Another Word For It Patrick Durusau on Topic Maps and Semantic Diversity

December 28, 2015

Voter Record Privacy? WTF?

Filed under: Cybersecurity,Government,Government Data,Privacy — Patrick Durusau @ 10:23 pm

Leaky database tramples privacy of 191 million American voters by Dell Cameron.

From the post:

The voter information of more than 191 million Americans—including full names, dates of birth, home addresses, and more—was exposed online for anyone who knew the right IP address.

The misconfigured database, which was reportedly shut down at around 7pm ET Monday night, was discovered by security researcher Chris Vickery. Less than two weeks ago, Vickery also exposed a flaw in MacKeeper’s database, similarly exposing 13 million customer records.

What amazes me about this “leak” is the outrage is focused on the 191+ million records being online.

??

What about the six or seven organizations who denied being the owners of the IP address in question?

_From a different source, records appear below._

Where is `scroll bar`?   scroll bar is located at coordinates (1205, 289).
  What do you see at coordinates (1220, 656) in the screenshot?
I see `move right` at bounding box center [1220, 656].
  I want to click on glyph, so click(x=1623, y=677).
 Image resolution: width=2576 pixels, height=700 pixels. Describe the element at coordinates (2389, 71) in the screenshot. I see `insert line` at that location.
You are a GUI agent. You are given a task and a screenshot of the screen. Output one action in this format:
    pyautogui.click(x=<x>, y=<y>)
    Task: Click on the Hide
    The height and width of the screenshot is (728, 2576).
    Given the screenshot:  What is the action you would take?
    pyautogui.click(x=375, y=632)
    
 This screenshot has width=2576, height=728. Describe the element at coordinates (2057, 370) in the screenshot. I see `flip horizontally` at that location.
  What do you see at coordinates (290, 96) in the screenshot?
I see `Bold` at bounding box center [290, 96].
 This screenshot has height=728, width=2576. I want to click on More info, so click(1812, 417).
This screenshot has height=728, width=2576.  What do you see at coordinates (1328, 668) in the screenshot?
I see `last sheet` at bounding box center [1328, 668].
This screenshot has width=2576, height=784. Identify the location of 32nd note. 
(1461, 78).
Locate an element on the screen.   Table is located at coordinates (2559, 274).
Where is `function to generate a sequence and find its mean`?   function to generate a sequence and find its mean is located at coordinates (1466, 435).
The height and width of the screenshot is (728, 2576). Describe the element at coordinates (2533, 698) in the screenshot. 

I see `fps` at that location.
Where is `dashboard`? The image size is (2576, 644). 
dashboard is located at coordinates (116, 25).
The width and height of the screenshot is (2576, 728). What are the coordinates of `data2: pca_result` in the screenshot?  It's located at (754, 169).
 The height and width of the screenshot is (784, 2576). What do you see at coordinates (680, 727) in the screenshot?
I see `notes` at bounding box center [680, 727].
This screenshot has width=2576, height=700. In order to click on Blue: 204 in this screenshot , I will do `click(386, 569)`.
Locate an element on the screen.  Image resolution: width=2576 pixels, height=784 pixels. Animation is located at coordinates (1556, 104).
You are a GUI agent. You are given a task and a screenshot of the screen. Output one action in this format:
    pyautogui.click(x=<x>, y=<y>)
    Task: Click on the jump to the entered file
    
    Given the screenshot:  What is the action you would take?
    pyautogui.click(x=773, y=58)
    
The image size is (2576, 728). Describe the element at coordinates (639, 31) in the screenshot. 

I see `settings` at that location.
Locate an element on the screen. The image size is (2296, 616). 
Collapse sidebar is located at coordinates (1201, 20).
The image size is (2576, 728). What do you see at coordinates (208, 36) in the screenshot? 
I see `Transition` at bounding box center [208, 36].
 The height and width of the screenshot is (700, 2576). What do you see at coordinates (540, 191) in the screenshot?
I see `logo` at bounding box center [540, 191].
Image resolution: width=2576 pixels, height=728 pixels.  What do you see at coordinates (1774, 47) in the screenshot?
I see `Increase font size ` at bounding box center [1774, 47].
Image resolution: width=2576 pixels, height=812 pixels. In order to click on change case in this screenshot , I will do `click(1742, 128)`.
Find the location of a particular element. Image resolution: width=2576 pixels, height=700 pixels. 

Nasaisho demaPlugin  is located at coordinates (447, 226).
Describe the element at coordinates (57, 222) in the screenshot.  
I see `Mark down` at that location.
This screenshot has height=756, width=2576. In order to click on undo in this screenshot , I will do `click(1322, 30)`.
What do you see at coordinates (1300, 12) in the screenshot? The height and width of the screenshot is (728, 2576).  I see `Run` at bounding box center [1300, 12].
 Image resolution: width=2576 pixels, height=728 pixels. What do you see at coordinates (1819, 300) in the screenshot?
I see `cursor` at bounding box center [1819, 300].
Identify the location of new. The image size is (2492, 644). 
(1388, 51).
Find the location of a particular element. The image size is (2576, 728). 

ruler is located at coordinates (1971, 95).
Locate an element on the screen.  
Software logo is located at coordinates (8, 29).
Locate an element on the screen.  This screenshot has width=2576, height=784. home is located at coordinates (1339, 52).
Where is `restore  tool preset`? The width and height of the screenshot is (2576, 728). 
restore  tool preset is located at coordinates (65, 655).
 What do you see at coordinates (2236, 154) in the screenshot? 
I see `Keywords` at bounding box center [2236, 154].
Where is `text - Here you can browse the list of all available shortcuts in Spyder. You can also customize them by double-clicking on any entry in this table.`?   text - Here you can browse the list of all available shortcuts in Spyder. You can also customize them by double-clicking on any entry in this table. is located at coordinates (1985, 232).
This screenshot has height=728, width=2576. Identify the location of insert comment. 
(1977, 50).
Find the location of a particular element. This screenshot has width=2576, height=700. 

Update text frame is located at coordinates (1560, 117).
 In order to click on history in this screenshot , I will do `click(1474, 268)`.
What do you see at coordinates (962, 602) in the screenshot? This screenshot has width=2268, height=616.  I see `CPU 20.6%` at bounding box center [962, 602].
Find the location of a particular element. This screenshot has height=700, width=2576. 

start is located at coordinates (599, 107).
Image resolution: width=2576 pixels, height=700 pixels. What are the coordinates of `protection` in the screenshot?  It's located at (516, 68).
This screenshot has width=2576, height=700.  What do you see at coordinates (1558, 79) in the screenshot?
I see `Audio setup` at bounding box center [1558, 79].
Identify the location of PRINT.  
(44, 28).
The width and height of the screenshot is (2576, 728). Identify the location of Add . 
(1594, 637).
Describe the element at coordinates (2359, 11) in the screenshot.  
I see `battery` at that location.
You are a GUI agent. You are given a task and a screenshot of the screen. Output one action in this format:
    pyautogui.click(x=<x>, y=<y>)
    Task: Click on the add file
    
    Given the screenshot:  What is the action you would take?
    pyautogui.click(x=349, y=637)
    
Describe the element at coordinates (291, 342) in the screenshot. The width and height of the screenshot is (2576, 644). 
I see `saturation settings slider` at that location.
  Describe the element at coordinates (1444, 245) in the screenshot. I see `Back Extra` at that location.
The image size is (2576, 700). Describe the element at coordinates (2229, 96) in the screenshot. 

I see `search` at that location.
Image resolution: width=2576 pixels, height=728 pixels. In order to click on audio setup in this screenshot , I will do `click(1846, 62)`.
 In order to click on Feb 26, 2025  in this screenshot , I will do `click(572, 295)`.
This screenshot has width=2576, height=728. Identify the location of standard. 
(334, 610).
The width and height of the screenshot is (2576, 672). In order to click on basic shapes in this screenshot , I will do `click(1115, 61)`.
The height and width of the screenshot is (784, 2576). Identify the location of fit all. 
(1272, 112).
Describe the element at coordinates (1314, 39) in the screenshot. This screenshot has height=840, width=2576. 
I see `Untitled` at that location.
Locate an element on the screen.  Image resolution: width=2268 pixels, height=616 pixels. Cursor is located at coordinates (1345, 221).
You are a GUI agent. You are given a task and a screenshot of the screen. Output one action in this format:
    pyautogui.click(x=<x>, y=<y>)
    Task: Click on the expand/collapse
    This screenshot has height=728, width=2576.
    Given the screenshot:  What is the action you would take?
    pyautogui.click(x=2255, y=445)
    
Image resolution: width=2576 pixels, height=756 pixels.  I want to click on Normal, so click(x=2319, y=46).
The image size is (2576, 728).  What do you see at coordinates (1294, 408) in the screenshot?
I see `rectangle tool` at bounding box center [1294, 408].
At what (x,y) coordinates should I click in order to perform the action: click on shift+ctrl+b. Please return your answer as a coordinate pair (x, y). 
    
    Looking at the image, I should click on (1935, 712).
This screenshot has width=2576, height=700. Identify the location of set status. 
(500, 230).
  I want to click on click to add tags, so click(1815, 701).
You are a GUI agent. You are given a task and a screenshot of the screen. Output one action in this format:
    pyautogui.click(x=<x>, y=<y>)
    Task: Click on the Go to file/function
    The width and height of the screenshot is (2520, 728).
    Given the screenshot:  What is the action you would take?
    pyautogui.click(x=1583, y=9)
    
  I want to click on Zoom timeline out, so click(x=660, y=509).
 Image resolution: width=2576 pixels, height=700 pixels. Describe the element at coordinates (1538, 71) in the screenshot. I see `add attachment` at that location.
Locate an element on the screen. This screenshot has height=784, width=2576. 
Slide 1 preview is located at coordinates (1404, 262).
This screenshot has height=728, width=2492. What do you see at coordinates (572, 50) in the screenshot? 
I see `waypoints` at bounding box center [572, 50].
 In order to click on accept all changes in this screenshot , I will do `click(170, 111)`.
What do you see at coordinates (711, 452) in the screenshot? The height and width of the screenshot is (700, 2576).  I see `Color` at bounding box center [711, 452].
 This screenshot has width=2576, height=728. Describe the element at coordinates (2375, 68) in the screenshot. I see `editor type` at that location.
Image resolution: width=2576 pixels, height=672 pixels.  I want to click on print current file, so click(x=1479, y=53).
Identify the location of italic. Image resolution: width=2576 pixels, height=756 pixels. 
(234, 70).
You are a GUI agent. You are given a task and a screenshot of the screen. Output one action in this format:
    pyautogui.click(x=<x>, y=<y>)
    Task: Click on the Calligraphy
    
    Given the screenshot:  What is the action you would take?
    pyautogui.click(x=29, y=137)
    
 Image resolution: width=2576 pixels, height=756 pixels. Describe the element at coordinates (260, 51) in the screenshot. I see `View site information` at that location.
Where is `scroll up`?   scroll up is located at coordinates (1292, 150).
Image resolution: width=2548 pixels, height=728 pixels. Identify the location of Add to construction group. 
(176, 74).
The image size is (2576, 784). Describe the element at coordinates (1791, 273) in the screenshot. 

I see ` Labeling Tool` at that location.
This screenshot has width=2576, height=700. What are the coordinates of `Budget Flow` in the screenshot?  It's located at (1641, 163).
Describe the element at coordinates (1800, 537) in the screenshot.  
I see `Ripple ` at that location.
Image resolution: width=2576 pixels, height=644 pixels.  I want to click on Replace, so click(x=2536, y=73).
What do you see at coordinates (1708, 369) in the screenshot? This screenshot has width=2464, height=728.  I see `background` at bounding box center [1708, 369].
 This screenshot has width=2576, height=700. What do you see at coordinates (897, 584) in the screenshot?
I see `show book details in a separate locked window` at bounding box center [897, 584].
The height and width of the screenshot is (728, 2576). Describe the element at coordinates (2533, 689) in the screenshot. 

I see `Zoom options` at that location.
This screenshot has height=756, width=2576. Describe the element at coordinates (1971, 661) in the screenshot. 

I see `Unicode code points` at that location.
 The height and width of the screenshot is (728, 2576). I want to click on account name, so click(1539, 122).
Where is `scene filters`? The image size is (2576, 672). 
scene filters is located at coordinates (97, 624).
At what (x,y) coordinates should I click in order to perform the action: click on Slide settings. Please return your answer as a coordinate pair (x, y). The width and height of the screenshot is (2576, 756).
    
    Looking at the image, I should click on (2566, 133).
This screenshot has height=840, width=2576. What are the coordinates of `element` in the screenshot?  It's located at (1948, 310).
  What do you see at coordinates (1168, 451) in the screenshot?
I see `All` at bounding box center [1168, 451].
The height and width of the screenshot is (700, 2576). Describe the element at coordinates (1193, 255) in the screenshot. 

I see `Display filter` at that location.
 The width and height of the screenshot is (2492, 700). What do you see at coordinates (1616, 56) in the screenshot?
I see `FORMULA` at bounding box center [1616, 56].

I take it none of them denied having possession of the same or essentially the same data, just that they didn’t “leak” it.

Quick question: Was voter privacy breached when these six or seven organizations got the same data or when it went online?

I would say when the Gang of Six or Seven got the same data.

You don’t have any meaningful voter privacy, aside from your actual ballot, and with your credit record (also for sale), you voting behavior can be nailed too.

You don’t have privacy but the Gang of Six or Seven do.

Attempting to protect lost privacy is pointless.

Making corporate overlords lose their privacy as well has promise.

PS: Torrents of corporate overlord data? Much more interesting than voter data.